Papamoa East residents are petitioning the city council for an alternative route out of eastern Papamoa which at present has Papamoa Beach Road as the only access.
More than 1200 people have signed the petition, and signatures were still arriving as the petition was presented at Monday's Projects and Monitoring Committee meeting.
Presenter Paul Melhuish with a petition for an escape route from Papamoa east.
Presenter Paul Melhuish says a recent police armed offender's squad search of a property on Papamoa Beach Road illustrates their point.
Papamoa Beach Road was closed and there was no way in, and no way out, for thousands of people. They want an alternative access along the yet to be built sections of Te Okuroa Drive and Golden Sands Drive to link at the Parton Road roundabout.
Te Okuroa Drive is the road intended to provide access to the planned Wairakei development. Presently planned for construction when population requires, it is not expected to be built until 2019-2020 at a cost of $15 million.
In an earlier story council told SunLive that other triggers for the construction of Te Okuroa Drive is 14,300 vehicles per day on Papamoa Beach Road, east of Parton Rd, and current traffic levels are about 8000 vehicles.
The current focus for road funding in the area is four-laning Tara Road, and the four-laning of Domain Road.
Paul says petitioners don't want the whole Te Okuroa Drive project brought forward, just 500metres of it, which can be done for about $2million-$3million.
The council staff report to the petition states Golden Sands Drive is a developer funded road.
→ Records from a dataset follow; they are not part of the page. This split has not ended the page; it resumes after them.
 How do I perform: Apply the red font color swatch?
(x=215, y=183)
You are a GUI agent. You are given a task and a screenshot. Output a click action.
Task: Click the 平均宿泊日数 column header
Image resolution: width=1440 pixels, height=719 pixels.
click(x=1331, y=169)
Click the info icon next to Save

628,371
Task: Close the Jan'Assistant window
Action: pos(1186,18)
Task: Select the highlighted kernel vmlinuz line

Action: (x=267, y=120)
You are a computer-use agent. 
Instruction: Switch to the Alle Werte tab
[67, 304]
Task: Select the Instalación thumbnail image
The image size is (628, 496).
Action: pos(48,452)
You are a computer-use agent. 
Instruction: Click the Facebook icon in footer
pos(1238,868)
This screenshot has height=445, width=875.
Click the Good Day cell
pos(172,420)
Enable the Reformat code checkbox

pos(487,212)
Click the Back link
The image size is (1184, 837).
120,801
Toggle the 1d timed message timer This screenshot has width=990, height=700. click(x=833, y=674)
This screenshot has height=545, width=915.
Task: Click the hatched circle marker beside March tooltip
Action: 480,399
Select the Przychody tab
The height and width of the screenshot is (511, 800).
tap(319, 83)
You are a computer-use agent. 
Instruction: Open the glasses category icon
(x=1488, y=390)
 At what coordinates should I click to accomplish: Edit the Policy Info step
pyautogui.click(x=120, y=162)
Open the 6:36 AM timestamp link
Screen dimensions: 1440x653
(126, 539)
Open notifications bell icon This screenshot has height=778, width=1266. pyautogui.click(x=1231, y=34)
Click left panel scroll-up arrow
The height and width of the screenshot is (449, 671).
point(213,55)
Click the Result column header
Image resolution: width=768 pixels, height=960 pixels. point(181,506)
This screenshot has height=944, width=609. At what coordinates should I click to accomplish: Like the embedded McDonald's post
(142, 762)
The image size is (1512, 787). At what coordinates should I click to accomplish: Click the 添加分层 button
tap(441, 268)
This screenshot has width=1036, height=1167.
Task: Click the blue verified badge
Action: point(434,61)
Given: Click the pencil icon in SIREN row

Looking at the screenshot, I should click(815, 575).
Its delivery depends on commercial decisions regarding the roll-out of the Bluehaven sub-division in Wairakei. Council is not involved in the delivery of the road.
Wayne Moultrie asked if the Papamoa group will consider a targeted rate to pay for the road, Paul said they would consider it.



6 comments
If you fail to plan . . .
Posted on 24-09-2013 09:10 | By The author of this comment has been removed.
This situation arises from past greedy developers not giving a hoot about proper infrastructure. Hopefully council in future will force developers to do things properly.
Priorities
Posted on 24-09-2013 09:38 | By FunandGames
Council has a massive debit load that makes it difficult to provide these services. The question is why? The answer is a lot of debit was incured for the wrong reasons, eg building a road to thhe port when it really was a govt priority not a council priority.
Escape from Papamoa
Posted on 24-09-2013 10:16 | By Phailed1
Long before it was fashionable to be worried about tsunamis I thought it was sensible to live at least 20 metres above sea level. But I can see the attraction of living in Papamoa close to the beach. But isn't that one of the trade-offs of living in a new area - less roads, less paths, less trees until the area develops. And woe betide us if the new escape path happens to go anywhere anyone's faux columned mansion with its high-boarded fences. It will become an entry and escape route for criminals and council will then be lobbied to close it, if past experience holds true.
..
Posted on 24-09-2013 10:43 | By maccachic
3 Million divided by 1200 people isn't a lot just up their rates and do it.
bit sad
Posted on 24-09-2013 12:49 | By sojourner
I think it's a bit sad if all some folks can think about is 'up their rates'when the situation is becoming more and more unworkable there. We used to live on the corner of Parton and Papamoa Beach Roads and the volume of traffic there is unbearable to live with. For a residential area of that size and growing to have only one road in and out is stupid. Period.But I guess they could all get themselves each a horse and just gallop through the back of there. Yeeha!Off to work we go! It needs to be fixed, and the sooner the better.
Councillors Don't Drive
Posted on 24-09-2013 21:20 | By EyeSplice
If the Council gave the developers consent to build - then the Council should have the intelligence to understand that an increase in population will inevitably create a greater volume of vehicles on the roads. Not only is the eastern Papamoa area roadways grinding to a standstill but the failure to open the full lengths of Gloucester Rd and Grenada St is also causing a 10Km/Hr crawl during peak hours along Maranui/Papamoa Beach Roads. Come On Council - Sort the Traffic Problem out Now - You allowed it to happen!